[Task to complete]
Repeat every record below exactly, leaving out the pictures.
------ Information supplied ------
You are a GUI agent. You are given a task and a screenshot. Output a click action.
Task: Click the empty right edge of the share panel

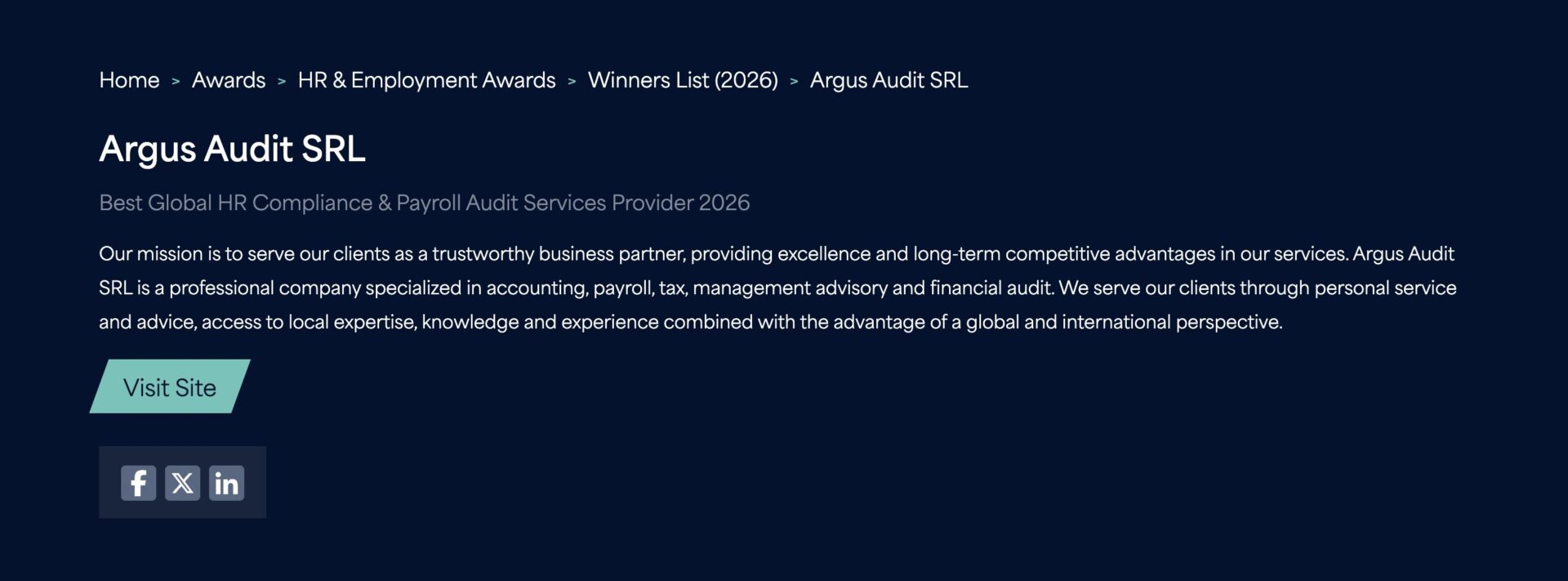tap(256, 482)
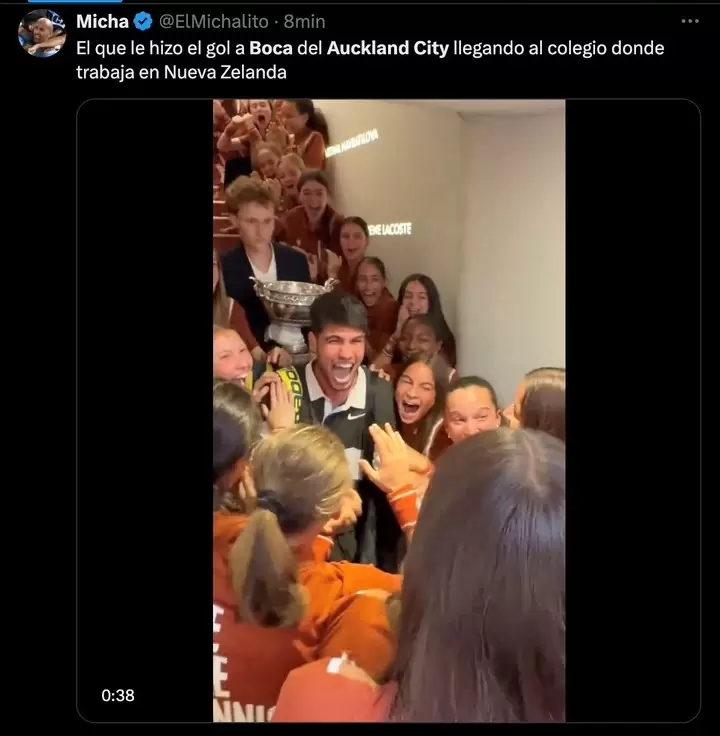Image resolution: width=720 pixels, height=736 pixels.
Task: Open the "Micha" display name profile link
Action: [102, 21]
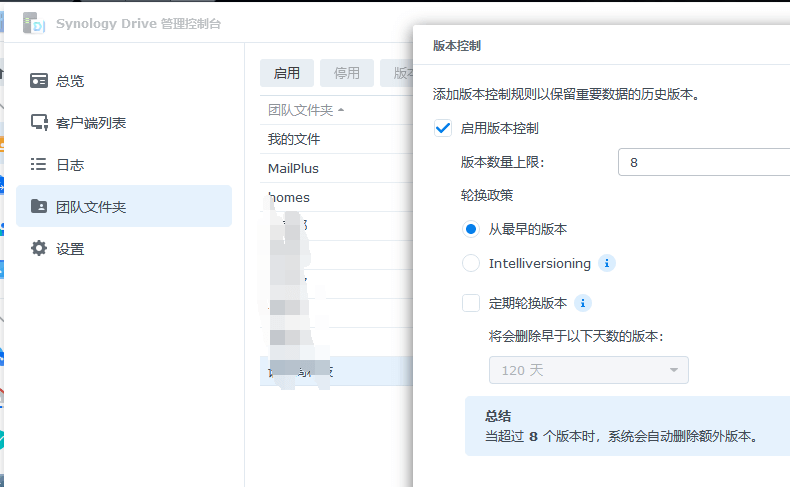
------
[Answer for the task]
You are a GUI agent. You are given a task and a screenshot. Output a click action.
Task: Click the empty right edge of the share panel

tap(256, 482)
Image resolution: width=720 pixels, height=736 pixels.
Task: Open the "Micha" display name profile link
Action: [102, 21]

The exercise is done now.